__Source document__:
%%

The state that should be kept is described below. Of course, implementations will only maintain state when it is relevant to forwarding operations; for example, the "NoInfo" state might be assumed from the lack of other state information rather than being held explicitly.4.1.1. General-Purpose State
A router holds the following non-group-specific state: For each interface: o Effective Override Interval o Effective Propagation Delay o Suppression state: One of {"Enable", "Disable"} Neighbor State: For each neighbor: o Information from neighbor's Hello o Neighbor's GenID. o Neighbor Liveness Timer (NLT) Designated Router (DR) State: o Designated Router's IP Address o DR's DR Priority The Effective Override Interval, the Effective Propagation Delay, and the Interface suppression state are described in Section 4.3.3. Designated Router state is described in Section 4.3.
4.1.2. (*,G) State
For every group G, a router keeps the following state: (*,G) state: For each interface: Local Membership: State: One of {"NoInfo", "Include"} PIM (*,G) Join/Prune State: o State: One of {"NoInfo" (NI), "Join" (J), "Prune-Pending" (PP)} o Prune-Pending Timer (PPT) o Join/Prune Expiry Timer (ET) (*,G) Assert Winner State o State: One of {"NoInfo" (NI), "I lost Assert" (L), "I won Assert" (W)} o Assert Timer (AT) o Assert winner's IP Address (AssertWinner) o Assert winner's Assert Metric (AssertWinnerMetric) Not interface specific: Upstream (*,G) Join/Prune State: o State: One of {"NotJoined(*,G)", "Joined(*,G)"} o Upstream Join/Prune Timer (JT) o Last RP Used o Last RPF Neighbor towards RP that was used Local membership is the result of the local membership mechanism (such as IGMP or MLD) running on that interface. It need not be kept if this router is not the DR on that interface unless this router won a (*,G) assert on this interface for this group, although implementations may optionally keep this state in case they become the DR or assert winner. It is RECOMMENDED to store this information
if possible, as it reduces latency converging to stable operating conditions after a failure causing a change of DR. This information is used by the pim_include(*,G) macro described in Section 4.1.5. PIM (*,G) Join/Prune state is the result of receiving PIM (*,G) Join/Prune messages on this interface and is specified in Section 4.5.1. The state is used by the macros that calculate the outgoing interface list in Section 4.1.5, and in the JoinDesired(*,G) macro (defined in Section 4.5.4) that is used in deciding whether a Join(*,G) should be sent upstream. (*,G) Assert Winner state is the result of sending or receiving (*,G) Assert messages on this interface. It is specified in Section 4.6.2. The upstream (*,G) Join/Prune State reflects the state of the upstream (*,G) state machine described in Section 4.5.4. The upstream (*,G) Join/Prune Timer is used to send out periodic Join(*,G) messages, and to override Prune(*,G) messages from peers on an upstream LAN interface. The last RP used must be stored because if the RP changes, then state must be torn down and rebuilt for groups whose RP changes. The last RPF neighbor towards the RP is stored because if the MRIB changes, then the RPF neighbor towards the RP may change. If it does so, then we need to trigger a new Join(*,G) to the new upstream neighbor and a Prune(*,G) to the old upstream neighbor. Similarly, if a router detects through a changed GenID in a Hello message that the upstream neighbor towards the RP has rebooted, then it SHOULD re-instantiate state by sending a Join(*,G). These mechanisms are specified in Section 4.5.4.

%%

Data listing
%%

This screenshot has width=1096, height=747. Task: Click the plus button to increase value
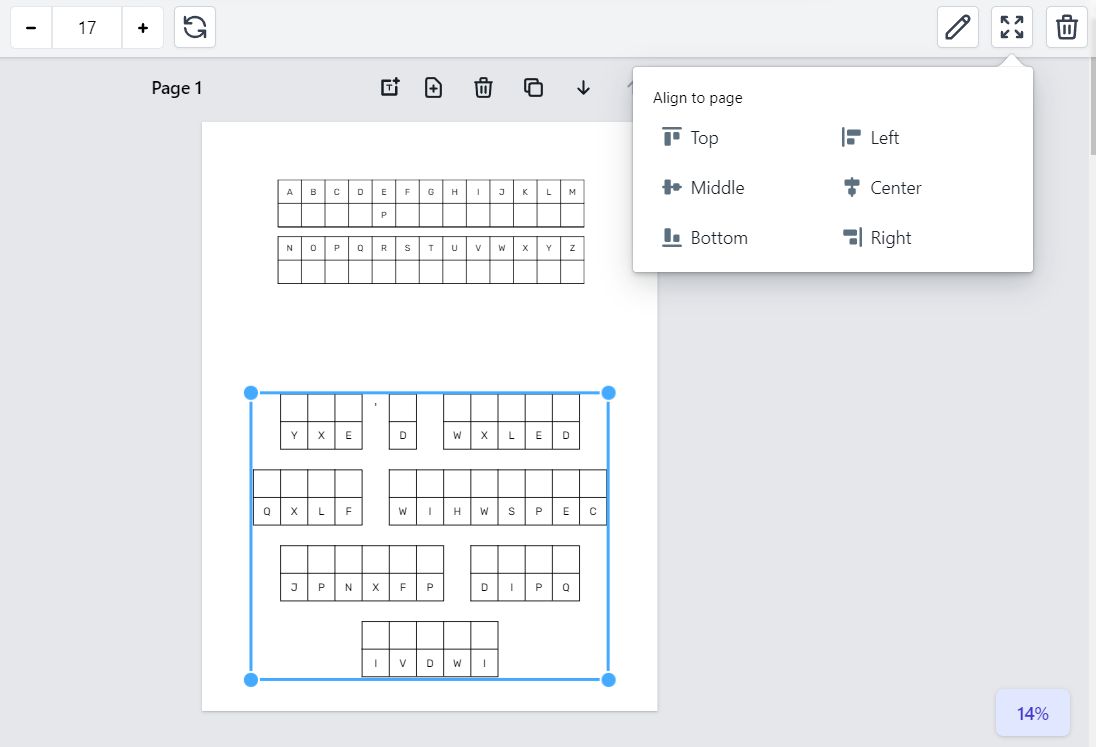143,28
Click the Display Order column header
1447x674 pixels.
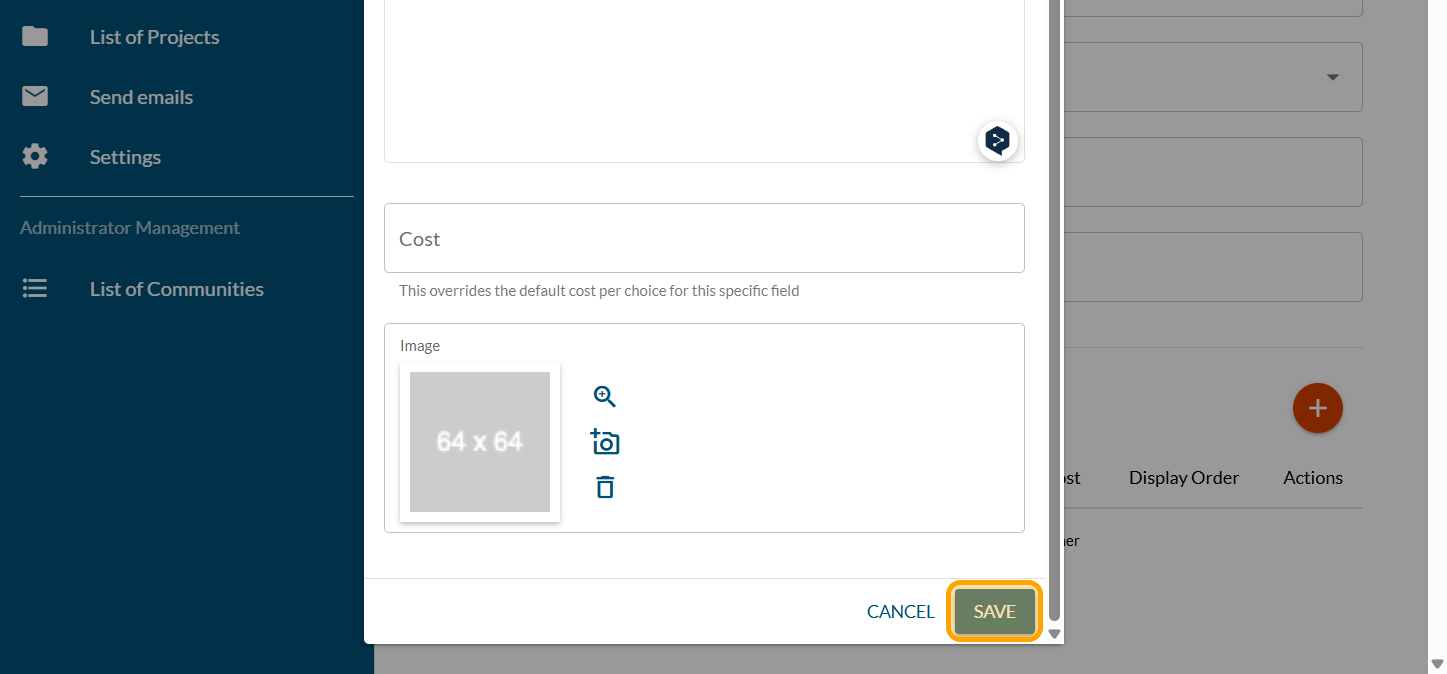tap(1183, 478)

%%

__Problems and tasks__:
A - List every timer named in the PIM router state text, each with the abbreviation it has in parentheses.
B - Retype the passage of the PIM router state text that opens with the words containing "The state that" and closes with "is described in Section 4.3.".

__Replies__:
A -
Neighbor Liveness Timer (NLT)
Prune-Pending Timer (PPT)
Join/Prune Expiry Timer (ET)
Assert Timer (AT)
Upstream Join/Prune Timer (JT)

B -
The state that should be kept is described below. Of course, implementations will only maintain state when it is relevant to forwarding operations; for example, the "NoInfo" state might be assumed from the lack of other state information rather than being held explicitly.4.1.1. General-Purpose State
A router holds the following non-group-specific state: For each interface: o Effective Override Interval o Effective Propagation Delay o Suppression state: One of {"Enable", "Disable"} Neighbor State: For each neighbor: o Information from neighbor's Hello o Neighbor's GenID. o Neighbor Liveness Timer (NLT) Designated Router (DR) State: o Designated Router's IP Address o DR's DR Priority The Effective Override Interval, the Effective Propagation Delay, and the Interface suppression state are described in Section 4.3.3. Designated Router state is described in Section 4.3.